Mais devem os recorrentes ser convidados a juntar aos autos assento de casamento referente a ambos, assento de nascimento relativo ao filho de ambos e todos os documentos comprovativos dos empréstimos e obrigações contraídos, bem como das prestações suportadas e sua periodicidade.

5. Dispositivo

Pelo exposto, acordam os juízes abaixo-assinados da segunda secção cível deste Tribunal da Relação de Coimbra em julgar procedente o recurso de apelação interposto nestes autos por A (…) e B (…) e, em consequência, em revogar o despacho de indeferimento liminar da petição inicial proferido nestes autos a 20 de Outubro de 2009, ordenando-se que seja substituído por outro que convide os autores a aperfeiçoarem a petição inicial e a instruí-la com prova documental suplementar, no prazo de cinco dias, sob pena de indeferimento e para os efeitos indicados nos fundamentos que antecedem; custas pelos recorrentes porquanto obtiveram vencimento, não há vencido e tiram proveito do decidido, mas sem prejuízo do apoio judiciário de que gozam (artigo 446º, nº 1, do Código de Processo Civil).  

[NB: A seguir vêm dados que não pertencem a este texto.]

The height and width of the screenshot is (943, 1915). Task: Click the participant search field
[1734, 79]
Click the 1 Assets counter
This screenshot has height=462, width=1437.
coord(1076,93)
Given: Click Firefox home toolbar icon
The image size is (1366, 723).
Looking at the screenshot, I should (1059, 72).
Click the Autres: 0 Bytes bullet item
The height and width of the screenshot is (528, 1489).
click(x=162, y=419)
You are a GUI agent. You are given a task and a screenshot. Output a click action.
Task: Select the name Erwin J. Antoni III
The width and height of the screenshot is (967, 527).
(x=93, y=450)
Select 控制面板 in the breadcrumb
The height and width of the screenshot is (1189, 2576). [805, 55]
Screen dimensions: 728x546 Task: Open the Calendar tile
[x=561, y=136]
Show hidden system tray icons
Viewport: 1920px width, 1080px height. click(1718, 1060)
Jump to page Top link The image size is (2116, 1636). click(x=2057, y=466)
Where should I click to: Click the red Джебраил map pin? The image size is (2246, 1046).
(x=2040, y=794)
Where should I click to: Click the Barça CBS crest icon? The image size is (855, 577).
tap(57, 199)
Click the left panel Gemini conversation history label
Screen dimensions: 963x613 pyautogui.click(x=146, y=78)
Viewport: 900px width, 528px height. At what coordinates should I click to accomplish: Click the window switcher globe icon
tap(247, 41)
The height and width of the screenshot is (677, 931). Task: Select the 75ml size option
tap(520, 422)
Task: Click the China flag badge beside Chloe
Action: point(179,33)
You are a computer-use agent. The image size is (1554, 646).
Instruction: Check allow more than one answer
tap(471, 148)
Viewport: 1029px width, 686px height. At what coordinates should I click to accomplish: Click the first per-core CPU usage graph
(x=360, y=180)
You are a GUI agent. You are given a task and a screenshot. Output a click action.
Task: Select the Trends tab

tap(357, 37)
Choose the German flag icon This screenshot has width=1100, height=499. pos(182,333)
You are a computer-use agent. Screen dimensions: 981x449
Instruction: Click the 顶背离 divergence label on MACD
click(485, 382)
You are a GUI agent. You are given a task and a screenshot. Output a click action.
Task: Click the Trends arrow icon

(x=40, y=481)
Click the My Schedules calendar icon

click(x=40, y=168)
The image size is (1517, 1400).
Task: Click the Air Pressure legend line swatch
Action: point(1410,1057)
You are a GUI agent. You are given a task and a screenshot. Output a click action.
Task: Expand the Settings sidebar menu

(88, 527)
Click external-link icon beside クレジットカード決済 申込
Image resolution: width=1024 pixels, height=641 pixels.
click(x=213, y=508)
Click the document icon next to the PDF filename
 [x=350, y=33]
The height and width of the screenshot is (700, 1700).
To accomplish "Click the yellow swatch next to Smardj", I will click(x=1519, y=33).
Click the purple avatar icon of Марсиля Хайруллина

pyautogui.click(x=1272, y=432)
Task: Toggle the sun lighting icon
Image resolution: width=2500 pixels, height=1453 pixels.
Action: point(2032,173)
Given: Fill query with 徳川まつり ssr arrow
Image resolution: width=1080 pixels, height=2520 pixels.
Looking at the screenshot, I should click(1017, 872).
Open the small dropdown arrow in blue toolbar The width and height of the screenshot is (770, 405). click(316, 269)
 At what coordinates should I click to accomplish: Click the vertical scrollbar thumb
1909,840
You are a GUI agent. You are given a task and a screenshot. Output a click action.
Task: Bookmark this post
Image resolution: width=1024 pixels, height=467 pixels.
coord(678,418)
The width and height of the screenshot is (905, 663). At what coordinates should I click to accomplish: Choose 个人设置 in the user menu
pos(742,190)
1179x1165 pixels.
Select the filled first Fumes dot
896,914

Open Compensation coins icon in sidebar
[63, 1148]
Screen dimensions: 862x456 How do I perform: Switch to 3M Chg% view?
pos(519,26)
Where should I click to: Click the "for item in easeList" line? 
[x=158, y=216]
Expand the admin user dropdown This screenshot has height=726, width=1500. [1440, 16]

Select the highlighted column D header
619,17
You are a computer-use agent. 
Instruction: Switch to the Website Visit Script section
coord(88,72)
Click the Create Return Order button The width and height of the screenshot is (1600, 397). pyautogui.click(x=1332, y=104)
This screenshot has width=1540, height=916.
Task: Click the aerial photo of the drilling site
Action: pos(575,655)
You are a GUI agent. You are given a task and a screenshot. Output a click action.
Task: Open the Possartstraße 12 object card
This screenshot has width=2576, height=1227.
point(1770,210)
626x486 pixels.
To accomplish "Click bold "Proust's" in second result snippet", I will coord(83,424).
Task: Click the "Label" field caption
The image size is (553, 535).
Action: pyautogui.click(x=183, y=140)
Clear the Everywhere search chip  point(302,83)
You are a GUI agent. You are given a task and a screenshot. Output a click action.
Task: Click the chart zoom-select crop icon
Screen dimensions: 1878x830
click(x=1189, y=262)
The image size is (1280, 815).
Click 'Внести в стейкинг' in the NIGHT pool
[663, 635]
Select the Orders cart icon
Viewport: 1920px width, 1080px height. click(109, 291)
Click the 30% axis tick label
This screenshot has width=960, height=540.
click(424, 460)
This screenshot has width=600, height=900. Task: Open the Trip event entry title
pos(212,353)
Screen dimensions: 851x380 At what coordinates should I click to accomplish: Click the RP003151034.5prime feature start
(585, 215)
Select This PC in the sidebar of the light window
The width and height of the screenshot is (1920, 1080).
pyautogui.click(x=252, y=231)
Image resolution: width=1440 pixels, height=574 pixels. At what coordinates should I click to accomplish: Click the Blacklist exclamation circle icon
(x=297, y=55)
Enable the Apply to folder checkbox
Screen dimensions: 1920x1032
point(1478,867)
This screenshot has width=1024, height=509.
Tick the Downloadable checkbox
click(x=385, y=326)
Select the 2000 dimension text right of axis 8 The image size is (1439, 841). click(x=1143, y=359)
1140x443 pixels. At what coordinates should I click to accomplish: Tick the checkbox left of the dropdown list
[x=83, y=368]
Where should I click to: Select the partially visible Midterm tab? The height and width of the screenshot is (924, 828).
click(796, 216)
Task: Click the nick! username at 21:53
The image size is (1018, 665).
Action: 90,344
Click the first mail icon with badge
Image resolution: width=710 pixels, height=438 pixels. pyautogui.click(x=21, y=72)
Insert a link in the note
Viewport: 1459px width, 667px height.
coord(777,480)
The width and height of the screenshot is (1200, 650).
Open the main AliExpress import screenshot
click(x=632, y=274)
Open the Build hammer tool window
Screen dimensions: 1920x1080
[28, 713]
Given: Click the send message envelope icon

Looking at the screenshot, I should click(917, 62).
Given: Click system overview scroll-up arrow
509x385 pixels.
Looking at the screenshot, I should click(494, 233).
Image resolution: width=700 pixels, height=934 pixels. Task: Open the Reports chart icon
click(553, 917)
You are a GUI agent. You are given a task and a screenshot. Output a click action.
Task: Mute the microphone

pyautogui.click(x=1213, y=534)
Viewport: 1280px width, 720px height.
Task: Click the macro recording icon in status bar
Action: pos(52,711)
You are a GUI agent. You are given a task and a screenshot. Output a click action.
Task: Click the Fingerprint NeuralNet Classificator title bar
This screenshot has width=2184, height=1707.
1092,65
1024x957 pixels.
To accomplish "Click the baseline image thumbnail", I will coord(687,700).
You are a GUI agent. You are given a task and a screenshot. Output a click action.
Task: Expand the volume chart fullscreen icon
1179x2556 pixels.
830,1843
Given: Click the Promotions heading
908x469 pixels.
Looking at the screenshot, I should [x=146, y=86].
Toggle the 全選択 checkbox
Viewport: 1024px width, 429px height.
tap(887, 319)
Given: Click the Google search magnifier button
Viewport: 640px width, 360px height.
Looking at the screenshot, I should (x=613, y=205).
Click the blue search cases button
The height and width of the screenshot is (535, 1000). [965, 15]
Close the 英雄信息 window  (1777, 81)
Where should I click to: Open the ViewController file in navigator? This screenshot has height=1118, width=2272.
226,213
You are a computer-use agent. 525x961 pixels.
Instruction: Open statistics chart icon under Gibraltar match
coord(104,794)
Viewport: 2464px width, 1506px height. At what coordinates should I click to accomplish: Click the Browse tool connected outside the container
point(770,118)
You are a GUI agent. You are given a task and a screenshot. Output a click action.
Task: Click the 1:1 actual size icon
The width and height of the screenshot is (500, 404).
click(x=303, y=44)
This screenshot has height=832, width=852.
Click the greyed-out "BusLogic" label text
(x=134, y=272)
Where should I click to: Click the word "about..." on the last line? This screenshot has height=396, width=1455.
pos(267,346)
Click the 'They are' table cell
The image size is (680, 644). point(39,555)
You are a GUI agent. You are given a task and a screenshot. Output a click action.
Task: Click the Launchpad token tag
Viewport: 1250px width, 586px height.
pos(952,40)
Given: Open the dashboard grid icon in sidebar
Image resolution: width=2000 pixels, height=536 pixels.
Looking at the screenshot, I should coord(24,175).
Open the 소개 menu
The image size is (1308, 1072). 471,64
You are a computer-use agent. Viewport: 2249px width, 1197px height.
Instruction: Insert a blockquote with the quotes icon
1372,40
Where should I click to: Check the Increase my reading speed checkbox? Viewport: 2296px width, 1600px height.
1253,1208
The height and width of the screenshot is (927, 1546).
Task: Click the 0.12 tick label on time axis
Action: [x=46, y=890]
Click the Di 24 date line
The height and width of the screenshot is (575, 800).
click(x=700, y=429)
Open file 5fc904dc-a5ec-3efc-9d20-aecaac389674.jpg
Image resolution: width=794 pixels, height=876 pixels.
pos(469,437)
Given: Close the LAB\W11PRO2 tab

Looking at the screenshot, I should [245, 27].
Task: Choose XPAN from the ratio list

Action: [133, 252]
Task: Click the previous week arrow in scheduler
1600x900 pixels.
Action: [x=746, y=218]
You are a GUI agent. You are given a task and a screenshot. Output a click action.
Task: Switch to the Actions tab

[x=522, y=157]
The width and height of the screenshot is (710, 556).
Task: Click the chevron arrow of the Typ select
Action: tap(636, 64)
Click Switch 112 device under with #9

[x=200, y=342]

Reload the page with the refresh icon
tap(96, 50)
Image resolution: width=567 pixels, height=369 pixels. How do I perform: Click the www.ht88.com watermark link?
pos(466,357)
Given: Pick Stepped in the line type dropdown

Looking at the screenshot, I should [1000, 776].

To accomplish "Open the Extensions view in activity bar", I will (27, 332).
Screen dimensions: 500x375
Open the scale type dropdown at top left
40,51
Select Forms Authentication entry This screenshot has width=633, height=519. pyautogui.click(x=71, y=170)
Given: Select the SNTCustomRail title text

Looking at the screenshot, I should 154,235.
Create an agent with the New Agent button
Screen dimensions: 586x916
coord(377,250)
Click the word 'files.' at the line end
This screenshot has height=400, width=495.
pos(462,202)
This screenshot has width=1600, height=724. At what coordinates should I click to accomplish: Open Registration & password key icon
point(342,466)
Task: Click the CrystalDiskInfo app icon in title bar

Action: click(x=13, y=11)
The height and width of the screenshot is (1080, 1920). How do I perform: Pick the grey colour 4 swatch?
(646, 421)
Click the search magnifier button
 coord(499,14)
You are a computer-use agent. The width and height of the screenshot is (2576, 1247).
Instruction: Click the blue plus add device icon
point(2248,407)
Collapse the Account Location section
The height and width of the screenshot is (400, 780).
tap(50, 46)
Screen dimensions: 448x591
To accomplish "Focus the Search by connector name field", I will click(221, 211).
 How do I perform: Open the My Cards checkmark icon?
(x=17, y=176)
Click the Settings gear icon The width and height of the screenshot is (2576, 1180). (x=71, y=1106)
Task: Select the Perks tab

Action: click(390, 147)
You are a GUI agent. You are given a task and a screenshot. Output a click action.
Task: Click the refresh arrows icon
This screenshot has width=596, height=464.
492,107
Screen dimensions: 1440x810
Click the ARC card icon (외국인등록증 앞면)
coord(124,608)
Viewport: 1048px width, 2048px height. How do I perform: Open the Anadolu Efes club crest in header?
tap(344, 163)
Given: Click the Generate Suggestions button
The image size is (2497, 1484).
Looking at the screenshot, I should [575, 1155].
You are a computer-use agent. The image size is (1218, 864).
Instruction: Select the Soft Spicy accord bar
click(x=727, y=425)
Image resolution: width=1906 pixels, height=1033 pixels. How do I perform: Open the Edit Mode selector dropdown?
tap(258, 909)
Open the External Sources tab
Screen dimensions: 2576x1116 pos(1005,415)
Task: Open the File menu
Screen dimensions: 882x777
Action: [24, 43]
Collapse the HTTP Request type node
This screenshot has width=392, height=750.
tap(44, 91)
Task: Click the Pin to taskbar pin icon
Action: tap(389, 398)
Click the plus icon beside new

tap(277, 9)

[1] Doravante citado abreviadamente como CIRE.
[2] Neste sentido veja-se, Código de Processo Civil Anotado, José Lebre de Freitas, João Redinha e Rui Pinto, Volume 1ª, 2ª edição, Coimbra Editora 2008, página 426.
[3] Citação extraída do Código de Processo Civil Anotado, Volume II, Coimbra Editora 1981, 3ª edição – reimpressão, página 378.
[4] Veja-se, Código de Processo Civil Anotado, Volume II, Coimbra Editora 1981, 3ª edição – reimpressão, página 379.
[5] A afirmação da existência de um poder-dever de prolação de decisão de aperfeiçoamento funda-se na necessária igualdade das partes na aplicação do direito que decorre das exigências constitucionais de um processo justo e equitativo (artigo 20º, nº 4, da Constituição da República Portuguesa), não podendo a concreta situação jurídica das partes depender do arbítrio do julgador. Neste sentido, quanto à qualificação do referido “poder” veja-se, Temas da Reforma do Processo Civil, II Volume (2ª ed. revista e ampliada), Almedina 1999, António Santos Abrantes Geraldes, páginas 76 a 84.
[6] Vejam-se os artigos 482º do Código de Processo Civil de 1939, o artigo 477º, nº 1, do Código de Processo Civil de 1961 e o artigo 508º, nº 3, do Código de Processo Civil, na redacção introduzida pelo decreto-lei nº 329-A/95, de 12 de Dezembro.